Dataset extract

• • • •

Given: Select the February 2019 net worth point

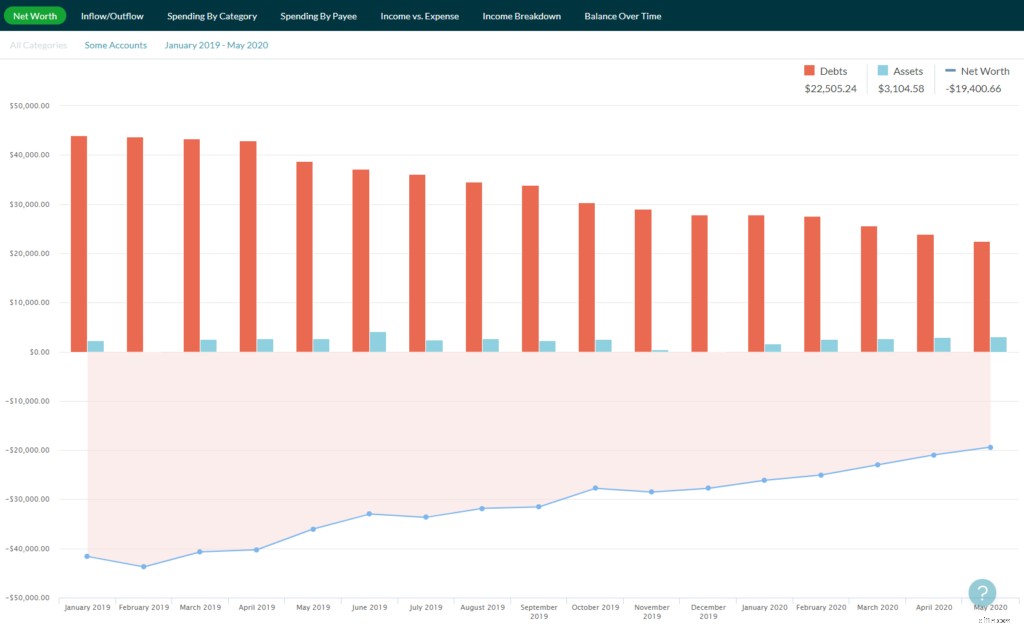Looking at the screenshot, I should click(144, 567).
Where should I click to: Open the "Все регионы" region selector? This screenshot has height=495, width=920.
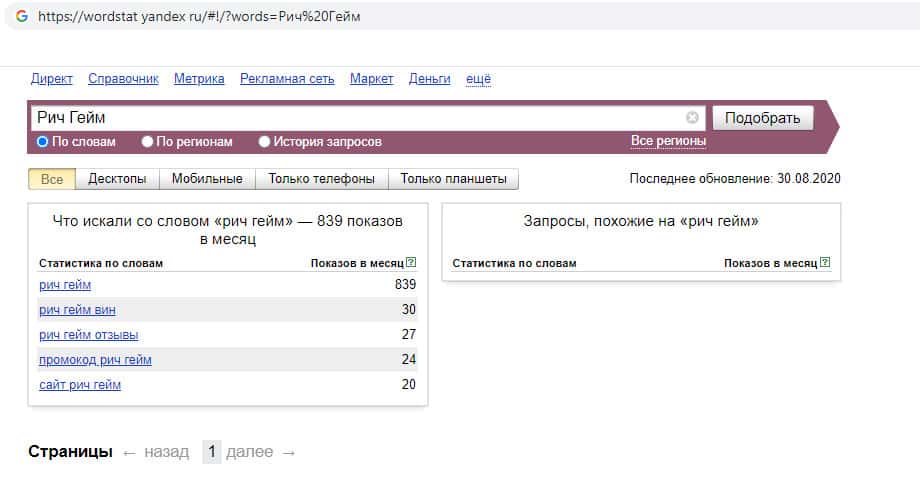(x=668, y=141)
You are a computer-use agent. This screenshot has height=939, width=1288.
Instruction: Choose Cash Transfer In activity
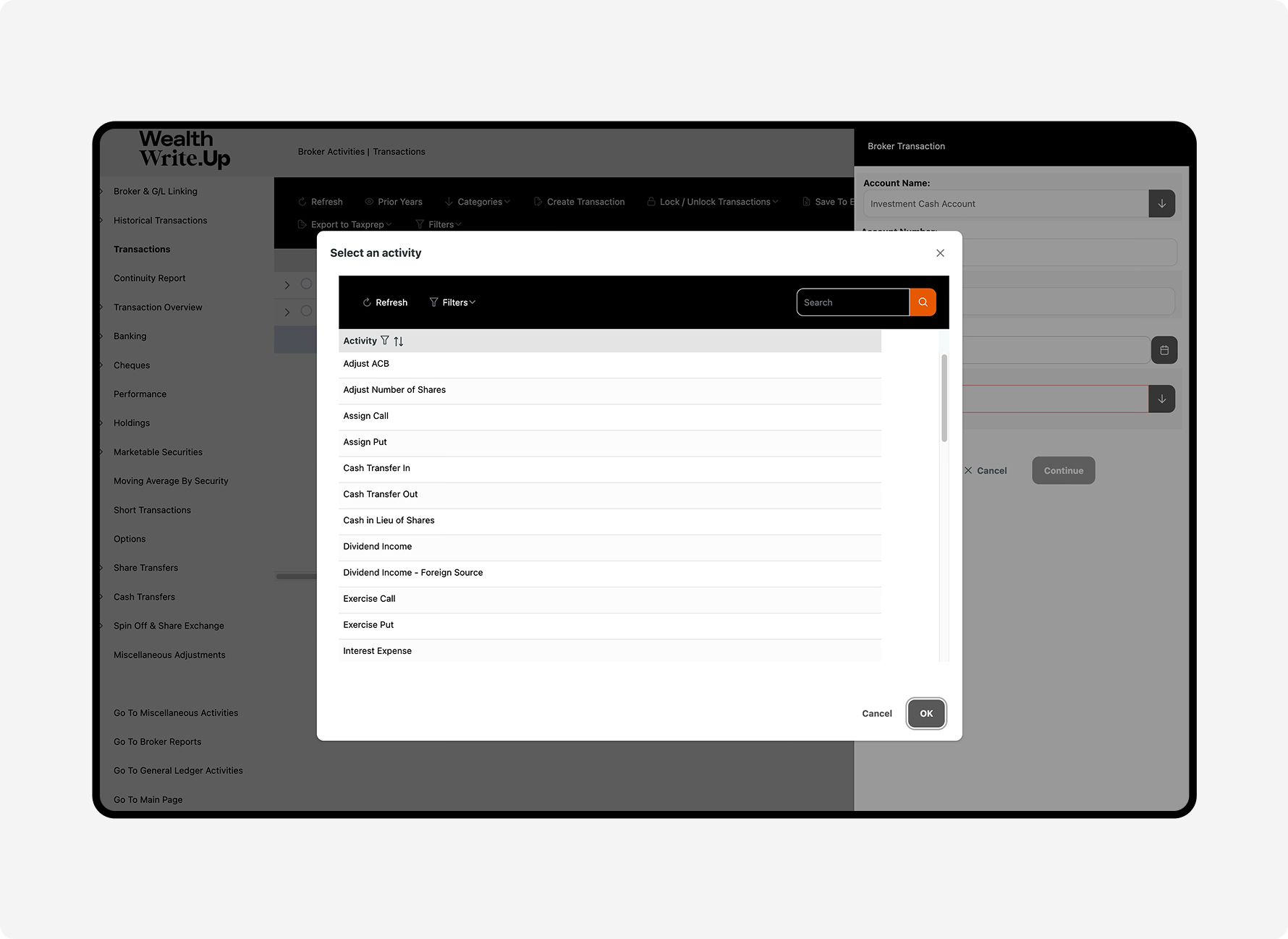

• • • •

Problem
Copy exactly what appears from the line holding "Where should I" to the end of the material, keeping both end lines. Pictures are not part of the copy.

Written reply
Where should I click to: Open the "Все регионы" region selector? This screenshot has height=495, width=920.
(x=668, y=141)
You are a computer-use agent. This screenshot has height=939, width=1288.
Instruction: Choose Cash Transfer In activity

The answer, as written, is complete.